* DO THIS
Rewrite the records, replacing each occurrence of "screenshot" with "screen capture" and leaving everything else unchanged. Omit the pictures from the output.

* MATERIAL FOR THE TASK

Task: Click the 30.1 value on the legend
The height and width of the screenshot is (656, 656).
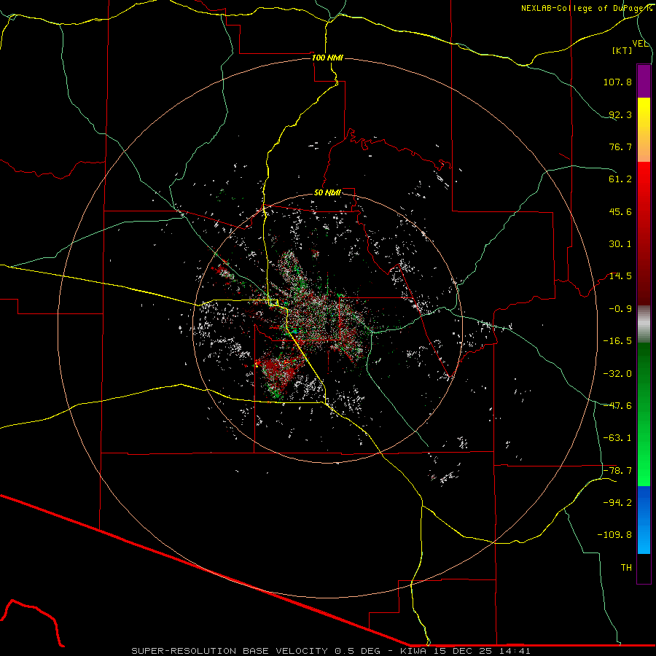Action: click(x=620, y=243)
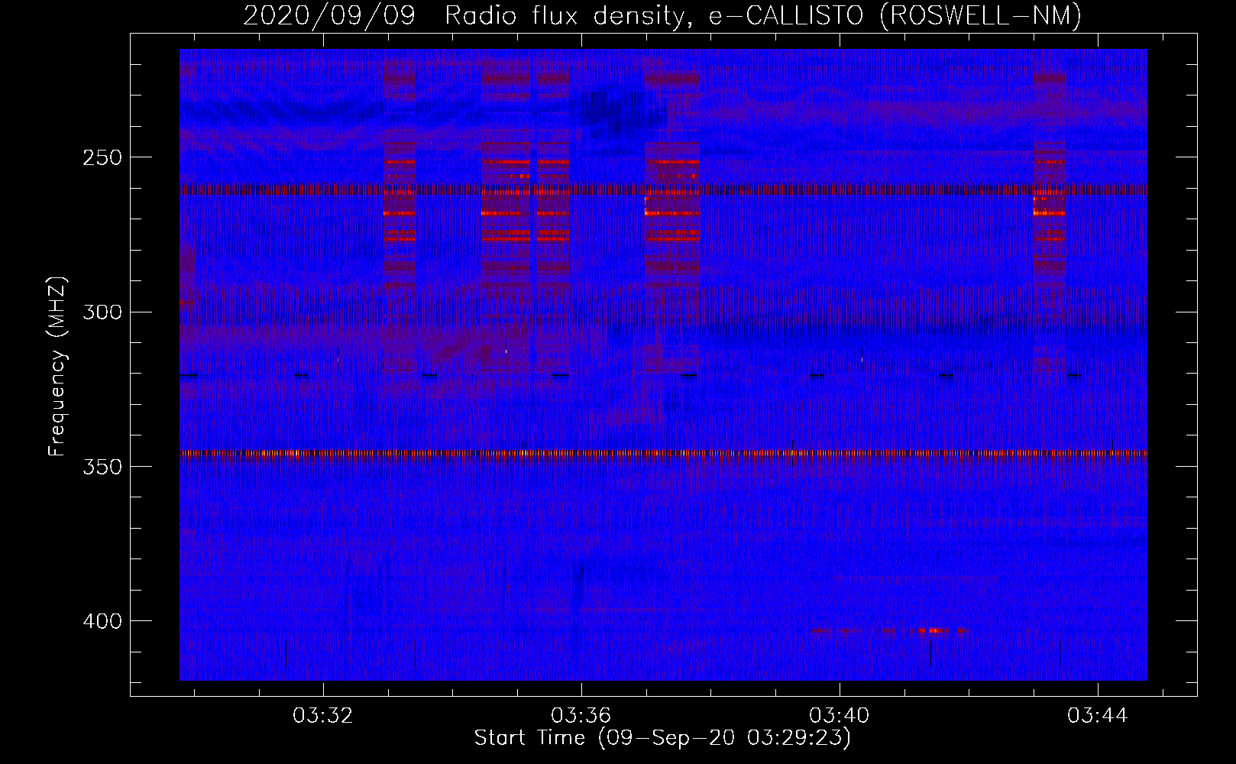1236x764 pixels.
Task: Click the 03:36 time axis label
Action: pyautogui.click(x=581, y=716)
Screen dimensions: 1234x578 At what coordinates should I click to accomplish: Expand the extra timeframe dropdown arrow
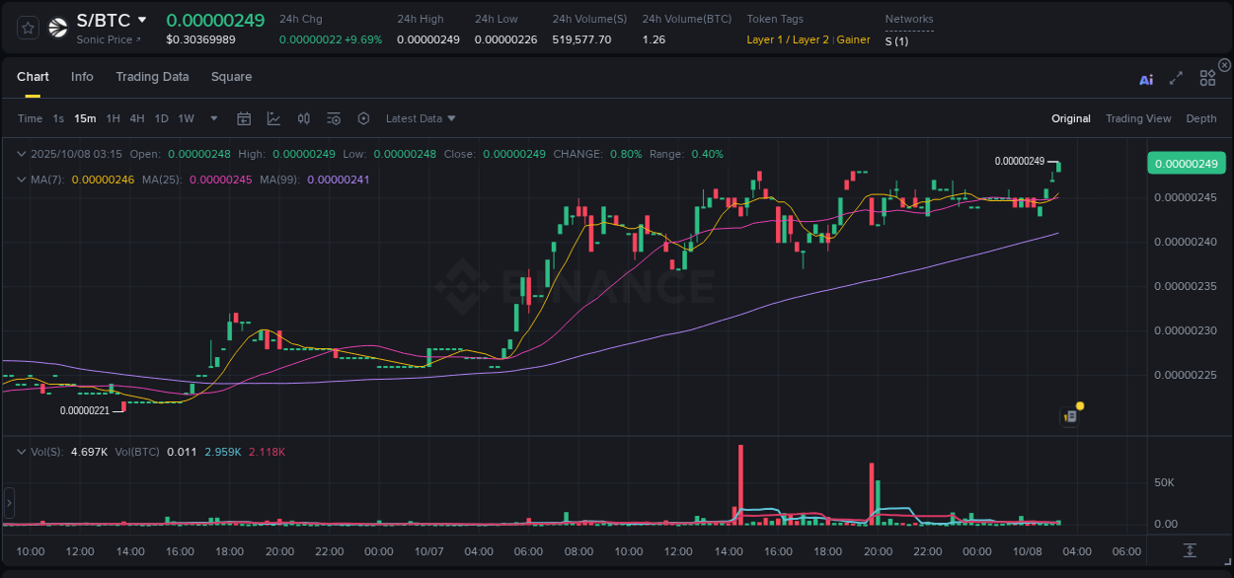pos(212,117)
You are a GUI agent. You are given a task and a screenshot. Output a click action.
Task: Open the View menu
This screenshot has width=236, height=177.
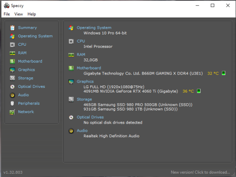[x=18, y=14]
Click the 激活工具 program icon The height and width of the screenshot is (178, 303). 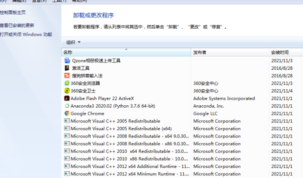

* FINISHED TASK
Task: Click the 30.1 value on the legend
The height and width of the screen capture is (656, 656).
Action: click(x=620, y=243)
1236x764 pixels.
Task: Click the 03:36 time axis label
Action: pyautogui.click(x=581, y=716)
Screen dimensions: 1234x578 At what coordinates should I click to accomplish: Expand the extra timeframe dropdown arrow
pos(212,117)
You are a GUI agent. You are given a task and a screen capture. Output a click action.
Task: Open the View menu
This screen capture has width=236, height=177.
[x=18, y=14]
Click the 激活工具 program icon The height and width of the screen capture is (178, 303). 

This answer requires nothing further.